Two Players, Two Sides
Tabula Rasa
If Lost was influential to the future of television because of its visual and storytelling scope, it was also influential to the career of arguably one of the most popular filmmakers of his generation. Fifteen years ago, J.J. Abrams had not directed a single feature film; he’d written or co-written a few films, including the underrated 2001 thriller Joy Ride. The ABC spy drama Alias had proven that he had some tricks up his sleeve, with its own extended pilot episode (which he directed) owing a debt to the German action film Run Lola Run. J.J. Abrams’ directorial career soared thanks to his work on shows like Alias and Lost.That isn’t just rank speculation or criticism, either. After development issues continued to dog the proposed third Mission: Impossible film, star Tom Cruise wound up binge-watching Alias (as detailed in behind-the-scenes materials on the DVD). That show proved Abrams’ capabilities at writing an entertaining mix of spycraft and romance. Lost’s pilot, however, proved that Abrams could mount something akin to a mammoth feature-length blockbuster. The mix of experience on each of these shows — notably, Abrams only ever directed the two-part pilot of Lost before other directors took up the baton — manifested in Mission: Impossible III. The in-office IMF sequences feel straight out of Alias, down to Simon Pegg’s nerdy tech character seeming like a big-screen version of Alias’ Marshall. But the various action sequences, from Ethan Hunt running through the streets of Shanghai to an early helicopter chase, evoke the sweaty, propulsive quality of Lost’s opening hours, as hapless characters run through the forest in the hopes of finding salvation.

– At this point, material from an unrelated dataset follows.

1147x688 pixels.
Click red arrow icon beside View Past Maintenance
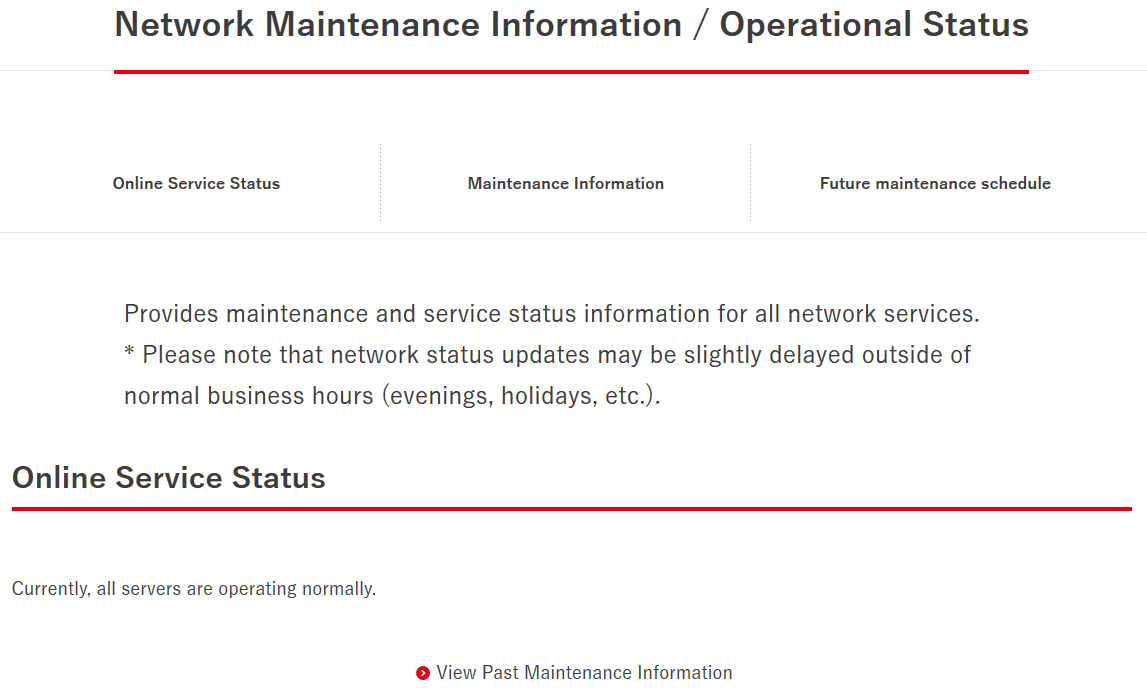pyautogui.click(x=423, y=673)
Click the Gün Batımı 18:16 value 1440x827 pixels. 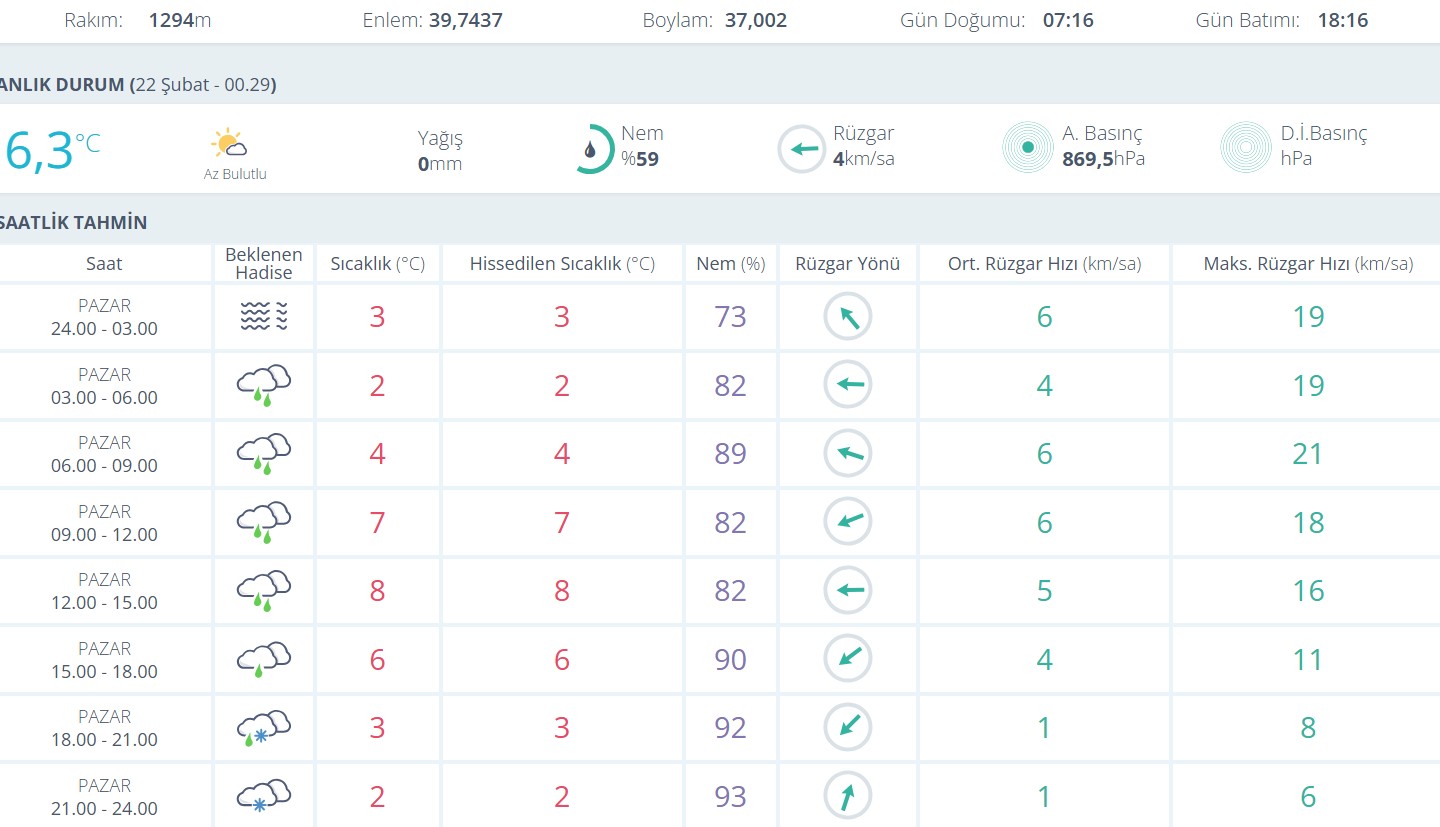[1342, 20]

Don’t Tell Me What I Can’t Do
Leaving aside Abrams’ career and how high he’s risen since the Lost pilot, Lost didn’t just inspire a handful or two of copycat genre dramas. (Remember Flash Forward? The Nine? Vanished? Sure you do.) What the show proved, both in its pilot and over six seasons, was that network television no longer had to be hemmed in. The way that Abrams reveals what Jack is seeing after waking up in the forest — the way he and cinematographer Larry Fong gradually allow us to understand the severity and massive size of the tragedy of Oceanic Flight 815 — was akin to a boxy, pan-and-scan aspect ratio being expanded to CinemaScope. We are now in an era where major films feel more like massive-length installments in overarching TV series, and where TV creators are constantly talking about making seasons the equivalent of a 12-hour movie. (To cherry-pick an example, the speculation that Andy Muschietti may have a 6-plus hour version of the two It films that would mix and match when you see the young and older versions of the Losers Club really just sounds like Muschietti has a miniseries-length version of It.) The blend of storylines, the scope of big-screen storytelling on a small screen, and the vast ensembles never existed before in this specific package of ingredients the way they did on Lost.When it premiered in the fall of 2004, Lost felt like a risk because it was something unlike just about anything else on TV. Unlike most procedurals, Lost required you to watch each episode — sure, you could pick up some of the broad details, but you’d be pretty…well, lost without knowing each hour backwards and forwards. Unlike the rest of scripted network TV, Lost didn’t often feel as if it was being shot on the same old soundstage, in the same old hospital or courtroom or office setting. Lost was a wildly ambitious show from its first two hours, with a multicultural cast, a roller-coaster pace, and a bevy of twists that only hinted at the wildness to come over the next six years. Abrams has gone onto massive international acclaim, and Lindelof is just weeks away from unveiling his take on the seminal graphic novel Watchmen. That show will premiere on HBO, if only because of that premium channel’s ability to house R-rated content. But whatever it looks like, and however breathlessly tense it feels, it’ll only be there as a heady mix of genre and adult content because of Lost.